Stablecoin issuance saw its first net weekly burn in five weeks, with net redemptions totalling $307m. The decline was driven by burns in USDC (-$324m) and USDe (-$295m), as investors reacted to the passage of the GENIUS Act, a landmark U.S. bill introducing strict 1:1 reserve and AML requirements. While the bill boosted long-term confidence, evidenced by Circle’s +63% stock surge on the week, it also introduced short-term uncertainty, prompting redemptions as institutions reassessed positioning.

 

The most significant onchain moves this week came from a ~$1.4b net inflow into Ethereum and a ~$1.5b net outflow from Base, flows that were directly connected. This reflects a wider trend of capital consolidating back to Ethereum’s L1 as both institutional and retail users de-risked. Base, a hotspot for memecoins and high-yield DeFi activity, lost momentum as speculative interest cooled and market volatility rose following geopolitical tensions. Investors bridged capital back to Ethereum to protect capital and secure profits, gaining exposure to more stable, institutionally anchored platforms like Pendle, Ethena, and Spark; all of which saw a spike in TVL in ETH-terms.

 

Protocol flows showed a clear appetite for directional bets and tactical positioning. Polymarket saw a +9% TVL rise, driven by users speculating on geopolitical tension outcomes amid heightened macro uncertainty. Polymarket is increasingly becoming the go-to venue for placing targeted directional bets to either speculate on, or hedge specific events. Quickswap gained +11%, as traders repositioned around event risk to hedge or unwind exposure.

 

Our Take: The key theme this week onchain has been a flight to both quality and stability amid geopolitical uncertainty. Historically, these mass event-driven exodus’ have been short lived, with market participants typically overreacting to initial news. We suspect the same will be true onchain, with fundamentals improving short-term for risk-on protocols.
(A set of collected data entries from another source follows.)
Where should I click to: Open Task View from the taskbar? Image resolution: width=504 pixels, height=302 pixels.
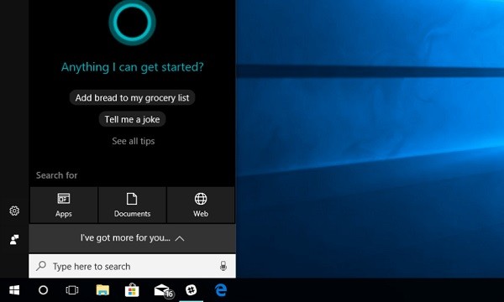click(72, 290)
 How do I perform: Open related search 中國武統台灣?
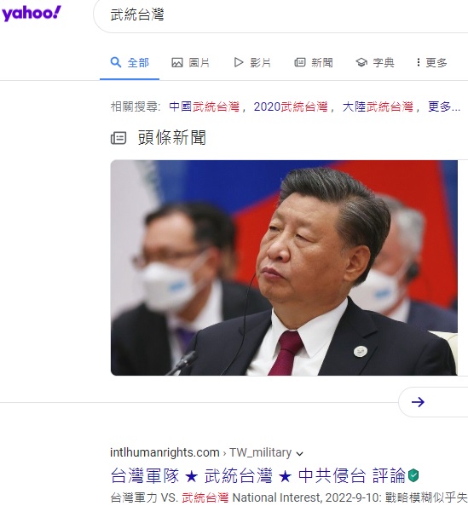(204, 106)
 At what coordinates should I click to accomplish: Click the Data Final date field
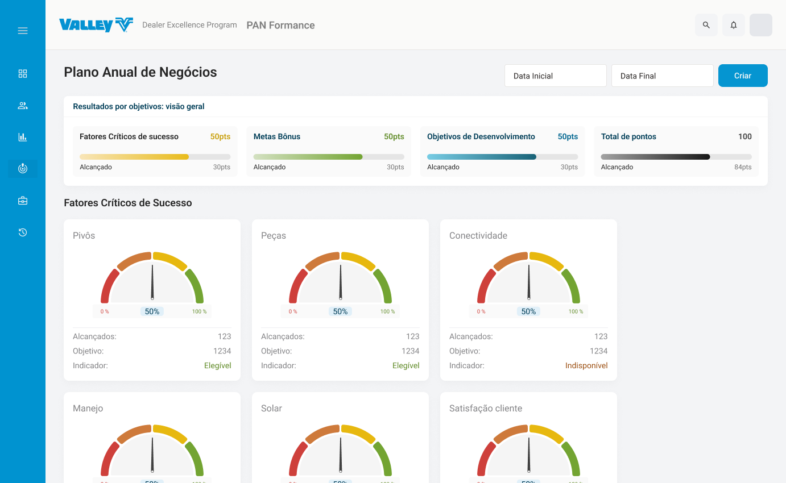662,76
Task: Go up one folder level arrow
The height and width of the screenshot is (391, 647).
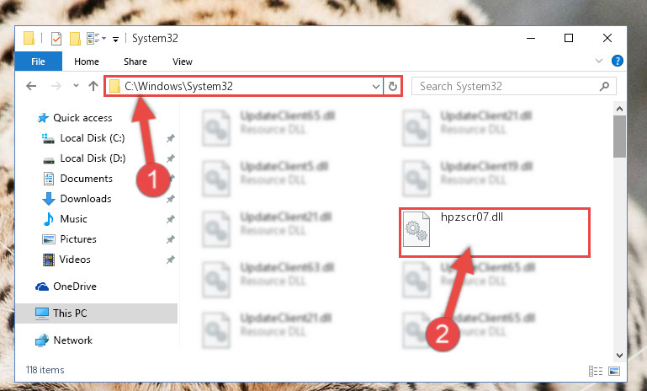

Maple Finds Product-Market Fit

 

One of the more interesting charts we’re tracking in DeFi today is that of Maple Finance’s AUM, which has exploded in recent months, crossing the $2b mark at the start of the month and subsequently pushing to ~$2.36b on the 19th June. The standout contributor to this AUM gain has been Syrup USDC, a retail-friendly lending product that’s rapidly become the protocol’s growth engine. Syrup USDC now ranks as the third-largest yield-bearing stablecoin behind Ethena’s sUSDe and Sky’s sUSDS, yielding at 6.4% at the time of writing.

 

However, Maple’s material growth in AUM reflects only a drop in the ocean relative to the onchain Private Credit market in general, falling short of the leaders from a market share perspective at only 5.5% relative to Figure and Tradable at 75.0% and 14.5% respectively. The former focuses on Home Equity Lines of Credit, and the latter on tokenised strategies.

 

Our Take: Maple’s recent growth demonstrates product-market fit for institutional grade DeFi products in a yield hungry market. As the credibility of onchain yield providers strengthens, we forecast this is an area that will see material growth, particularly with improving regulatory clarity. To stay competitive, Maple will need to continue strengthening its distribution channels and underwriting transparency or risk being outpaced by more reputable or capital-efficient allocators.